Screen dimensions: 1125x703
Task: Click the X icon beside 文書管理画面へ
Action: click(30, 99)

***

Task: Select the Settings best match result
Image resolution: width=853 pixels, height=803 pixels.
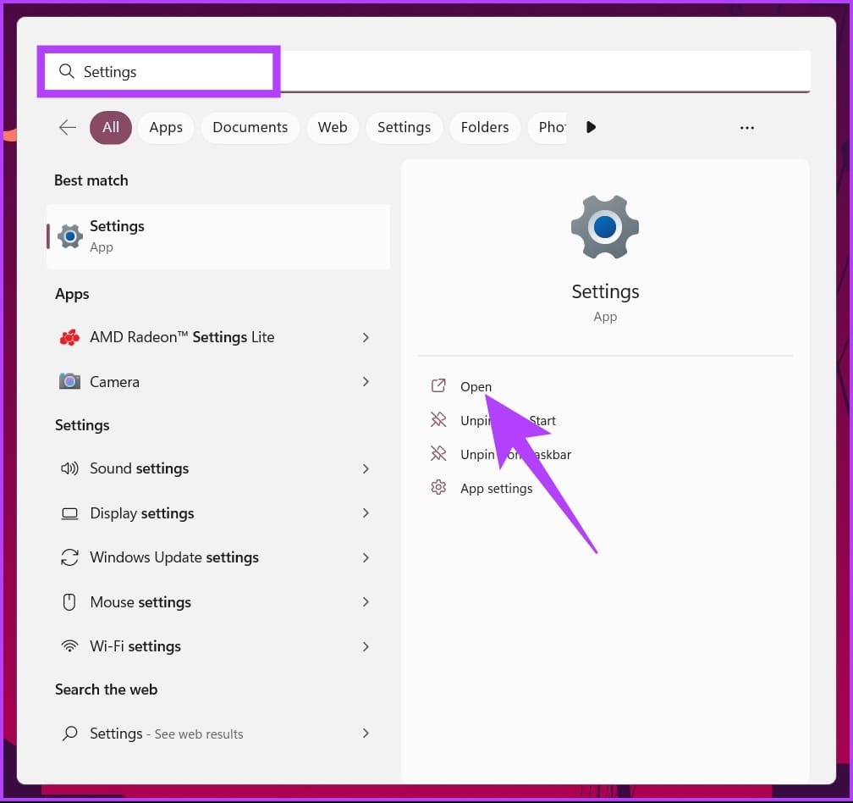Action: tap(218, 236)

***

**To be done:**
Reproduce verbatim the stretch of the material from the line containing "Task: Select the Settings best match result" through the line containing "Action: tap(218, 236)", both lines included. Omit the pictures from your answer.

**Task response:**
Task: Select the Settings best match result
Image resolution: width=853 pixels, height=803 pixels.
Action: tap(218, 236)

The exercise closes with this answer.